Chen also discussed how he was inspired to attend TC by alum Tao Xingzhi, who advanced education in China over 100 years ago. “Inspired by Tao Xingzhi and all the remarkable people I’ve met at TC, this is the message I have for you, graduates of 2023: start small, but dream big and begin with kindness.”
In her address, Srishti Sardana (Ph.D. ’23 Clinical Psychology, M.A. ’16) recounted her journey from New Delhi, where she worked as a psychologist and corrections officer, to TC — where she aimed to gain the tools to foster “affordable, evidence-based, quality mental healthcare” — a “social justice mission that calls for collective action.” Sardana’s ultimate aspiration, she explains, was to do good.
“I realized that being good is difficult. It doesn’t mean saving people — it means learning to lead with and for people, with humility and humanity,” said Sardana, who now works at Johns Hopkins Bloomberg School of Public Health. “Continuing this journey is the only way I can express my gratitude and izzat (Urdu for respect) towards TC for all it has helped me become. I believe I am not alone.”
In her address, Kella Merlain-Moffatt (M.A. '23, International Education Development) challenged audience members to be an ear instead of a “voice for the voiceless.” To hear and deeply listen to the needs of communities before taking action. As she asked listeners to imagine their future, she encouraged them to always consider “do your goals align with liberation or do they further perpetuate the oppression of others…?”
While her inspiring calls to action emphasized the need to “center the voices that are oftentimes disregarded,” Merlain-Moffatt cautioned against going beyond our limits and honored the small moments that often go ignored. “Remember the small things are worth celebrating. They always will be.”
In the final ceremony of the milestone, Malack Al-Haraizeh (M.A. ‘23, Politics and Education) prompted her fellow classmates with just one question: “What about the need for change we can’t see?” She encouraged them to uplift and empower disenfranchised voices while seeking critical, unaddressed issues.

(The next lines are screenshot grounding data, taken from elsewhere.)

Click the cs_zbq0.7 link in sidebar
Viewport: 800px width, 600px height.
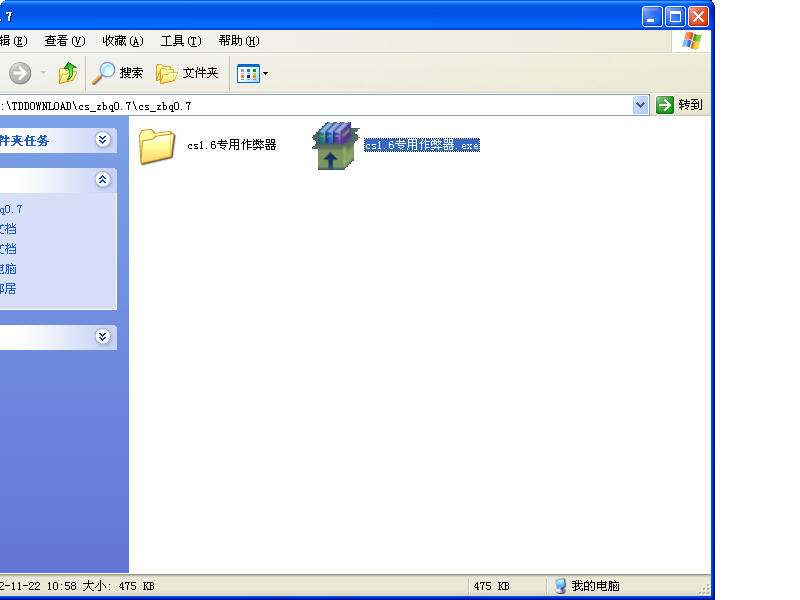point(10,209)
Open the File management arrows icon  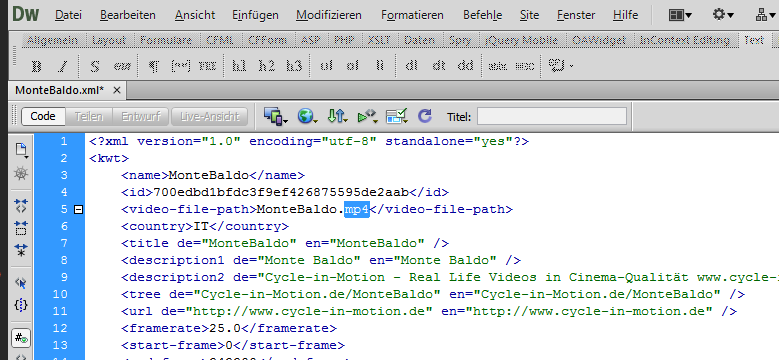click(337, 116)
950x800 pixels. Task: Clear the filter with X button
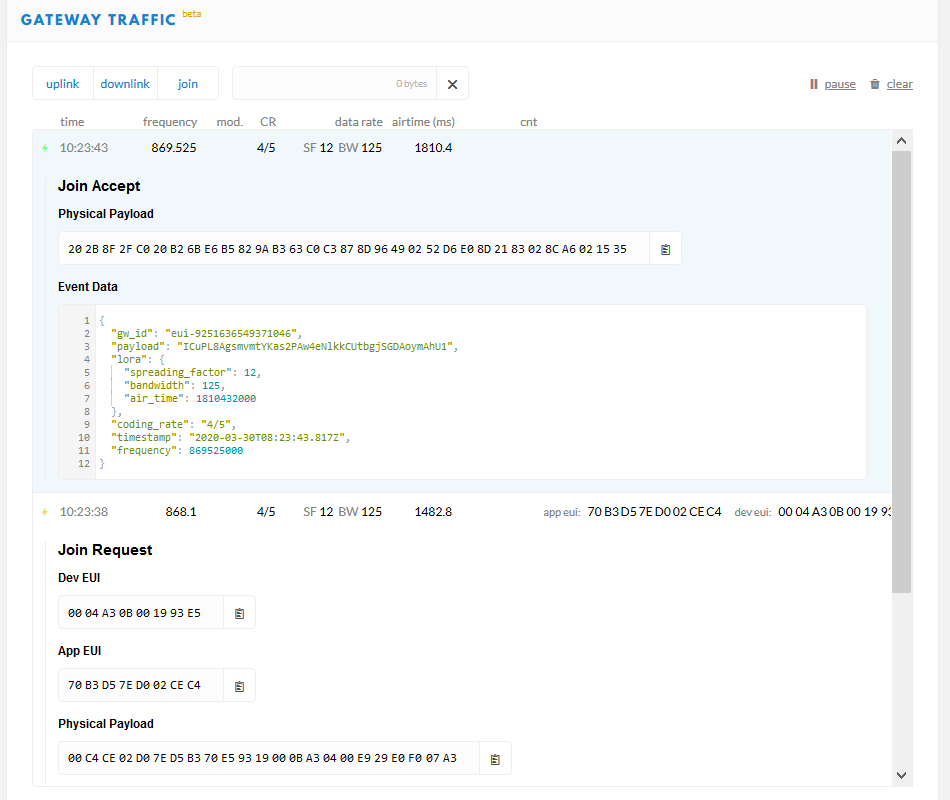click(x=452, y=84)
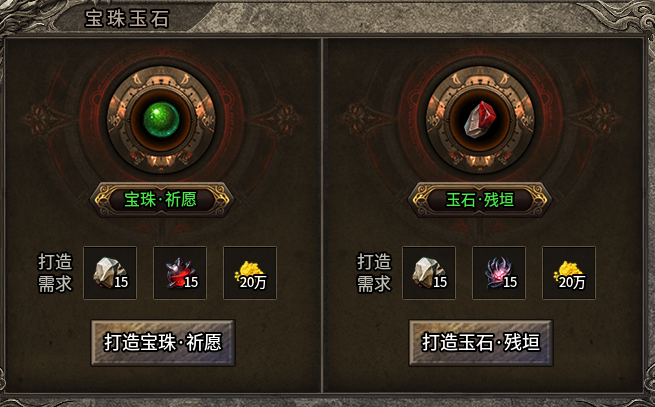Click the floral emblem right of red gem
Screen dimensions: 655x407
(x=598, y=119)
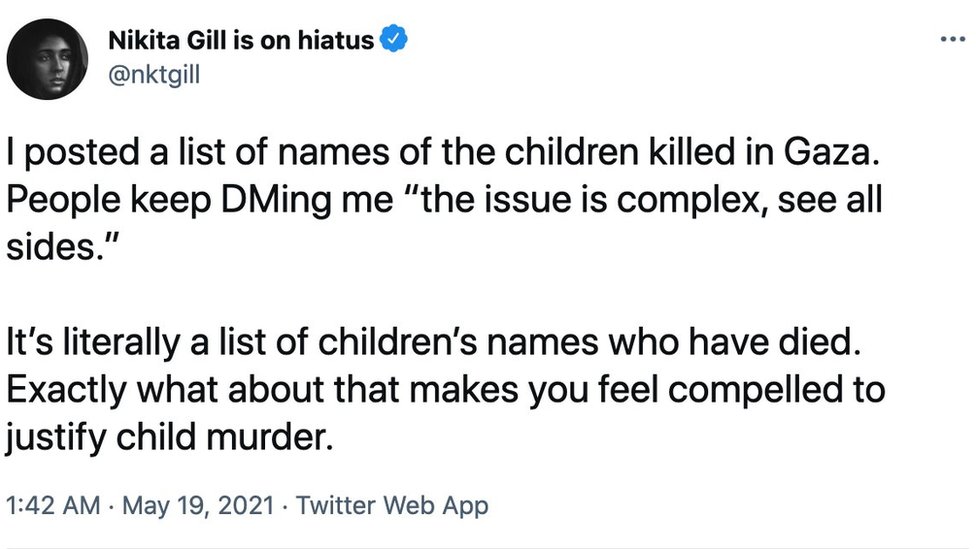Click the word "compelled" in the tweet
The width and height of the screenshot is (976, 549).
(x=742, y=388)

Recalling her parents' struggles in their brave pursuit of America, she challenged the audience to “embrace uncertainty" and venture outside their perspectives. “As we embark on our journey beyond TC, I encourage us to tackle these complex challenges, to seek out the crevices where our voices are overlooked, and change awaits us. Although we can give so much to the world, we can learn from it too,” she shared. “Be the change you want to see, but also, seek the knowledge you don’t understand and strive to understand what you haven’t experienced."